50 mL of each yeast culture was plated on an agar plate (labeled accordingly) and grown overnight. The plates were labeled: Δzms1, Δzms2, Δzms1/Δzms2, or WT.
Yeast was obtained from each plate and placed into a flask (labeled accordingly) containing 50 mL of SD growth media; the media appeared cloudy. The cultures were incubated at 30° C overnight.
The following morning:
1) Cuvettes were set-up with 2.5 mL of media (the tops of the cuvette were labeled according to the
strain).
2) A blank was set up using 3 mL of media
3) The flasks were removed from the shaker and gently shaken to resuspend the yeast. Then, ~500 µL
of yeast were placed into the corresponding cuvette and then covered with parafilm.
4) The spectrophotometer was set to 600 nm and zeroed using the blank containing 3 mL of media.
5) The cuvette samples were inverted to mix and placed into the spectrophotometer to obtain the
Optical Density; the initial absorbance value was obtained. OD values between 0.1 and 1 were
desired.
Preparing Yeast Spheroplasts
Yeast cells have cell walls that were enzymatically degraded to obtain cells without cell walls, or spheroplasts. Spheroplasts facilitate yeast cell lysis performed to isolate yeast cell RNA.
---
_Your objective_
Can you rewrite the paragraph in the yeast protocol that begins "Yeast was obtained from each plate" more briefly while keeping its main facts?
---
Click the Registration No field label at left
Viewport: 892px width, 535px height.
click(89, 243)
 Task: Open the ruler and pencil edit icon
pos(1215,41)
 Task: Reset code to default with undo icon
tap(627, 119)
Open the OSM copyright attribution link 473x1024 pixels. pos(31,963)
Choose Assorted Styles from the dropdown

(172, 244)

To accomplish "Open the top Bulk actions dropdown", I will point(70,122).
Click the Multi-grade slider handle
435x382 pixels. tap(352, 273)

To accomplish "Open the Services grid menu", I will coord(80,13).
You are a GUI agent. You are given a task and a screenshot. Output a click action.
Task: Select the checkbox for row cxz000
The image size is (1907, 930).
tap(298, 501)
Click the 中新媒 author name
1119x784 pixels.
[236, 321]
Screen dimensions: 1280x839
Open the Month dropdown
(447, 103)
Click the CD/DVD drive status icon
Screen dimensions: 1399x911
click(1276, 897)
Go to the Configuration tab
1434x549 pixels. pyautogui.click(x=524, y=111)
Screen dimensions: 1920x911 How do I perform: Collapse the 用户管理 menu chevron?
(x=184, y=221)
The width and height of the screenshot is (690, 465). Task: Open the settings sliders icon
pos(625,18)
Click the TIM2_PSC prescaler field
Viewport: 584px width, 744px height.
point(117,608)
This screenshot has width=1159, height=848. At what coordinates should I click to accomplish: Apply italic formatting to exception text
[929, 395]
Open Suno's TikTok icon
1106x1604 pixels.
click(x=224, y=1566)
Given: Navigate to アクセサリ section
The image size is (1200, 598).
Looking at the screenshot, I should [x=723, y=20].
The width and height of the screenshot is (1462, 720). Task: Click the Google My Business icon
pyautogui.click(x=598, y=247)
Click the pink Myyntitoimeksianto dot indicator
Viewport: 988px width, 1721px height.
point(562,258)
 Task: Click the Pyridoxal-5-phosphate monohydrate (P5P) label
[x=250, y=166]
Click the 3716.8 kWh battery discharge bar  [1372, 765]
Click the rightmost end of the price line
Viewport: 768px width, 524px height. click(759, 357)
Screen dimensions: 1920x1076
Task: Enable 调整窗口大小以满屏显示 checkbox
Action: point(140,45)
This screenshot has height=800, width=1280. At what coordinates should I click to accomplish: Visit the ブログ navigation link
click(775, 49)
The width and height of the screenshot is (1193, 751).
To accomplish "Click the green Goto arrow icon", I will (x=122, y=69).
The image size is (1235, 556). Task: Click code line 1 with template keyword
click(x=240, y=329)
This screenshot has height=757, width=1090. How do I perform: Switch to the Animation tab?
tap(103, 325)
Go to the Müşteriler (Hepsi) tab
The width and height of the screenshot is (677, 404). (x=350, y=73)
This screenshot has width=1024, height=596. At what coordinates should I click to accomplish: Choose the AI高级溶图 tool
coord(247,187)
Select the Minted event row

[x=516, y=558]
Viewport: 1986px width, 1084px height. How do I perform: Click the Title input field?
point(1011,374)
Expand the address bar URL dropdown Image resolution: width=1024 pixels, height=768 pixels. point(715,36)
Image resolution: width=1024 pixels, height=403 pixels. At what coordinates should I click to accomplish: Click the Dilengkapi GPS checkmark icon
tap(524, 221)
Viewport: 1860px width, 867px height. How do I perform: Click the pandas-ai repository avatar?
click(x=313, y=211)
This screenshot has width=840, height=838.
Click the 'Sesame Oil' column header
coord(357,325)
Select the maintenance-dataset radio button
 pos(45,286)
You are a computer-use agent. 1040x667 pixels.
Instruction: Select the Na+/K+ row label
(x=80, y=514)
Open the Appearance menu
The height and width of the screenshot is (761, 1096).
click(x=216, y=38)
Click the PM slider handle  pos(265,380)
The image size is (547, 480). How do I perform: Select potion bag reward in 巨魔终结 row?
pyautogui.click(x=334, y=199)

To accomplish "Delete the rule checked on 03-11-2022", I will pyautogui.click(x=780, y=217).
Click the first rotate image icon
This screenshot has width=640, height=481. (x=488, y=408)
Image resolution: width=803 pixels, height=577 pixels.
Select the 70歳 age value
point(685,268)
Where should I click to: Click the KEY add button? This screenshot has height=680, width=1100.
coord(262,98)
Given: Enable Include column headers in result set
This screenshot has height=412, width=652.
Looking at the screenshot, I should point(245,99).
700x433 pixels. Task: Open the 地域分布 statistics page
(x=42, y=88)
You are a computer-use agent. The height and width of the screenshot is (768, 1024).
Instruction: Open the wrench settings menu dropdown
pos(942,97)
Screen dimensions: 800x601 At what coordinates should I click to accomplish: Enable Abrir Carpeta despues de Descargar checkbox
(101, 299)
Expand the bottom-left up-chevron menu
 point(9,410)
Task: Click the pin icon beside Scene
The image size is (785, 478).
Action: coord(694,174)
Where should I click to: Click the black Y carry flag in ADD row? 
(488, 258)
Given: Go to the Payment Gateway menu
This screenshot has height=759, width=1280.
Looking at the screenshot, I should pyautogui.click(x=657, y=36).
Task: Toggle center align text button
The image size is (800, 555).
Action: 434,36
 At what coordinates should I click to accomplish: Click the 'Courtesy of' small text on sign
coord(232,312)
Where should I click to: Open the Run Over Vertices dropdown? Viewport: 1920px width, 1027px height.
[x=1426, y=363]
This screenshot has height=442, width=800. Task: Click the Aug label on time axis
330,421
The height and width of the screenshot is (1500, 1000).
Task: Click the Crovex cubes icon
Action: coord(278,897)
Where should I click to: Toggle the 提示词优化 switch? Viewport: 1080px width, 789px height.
---
_Reply to the task_
Yeast from each plate went into a matching labeled flask with 50 mL of SD growth media, which looked cloudy. The cultures were incubated overnight at 30° C.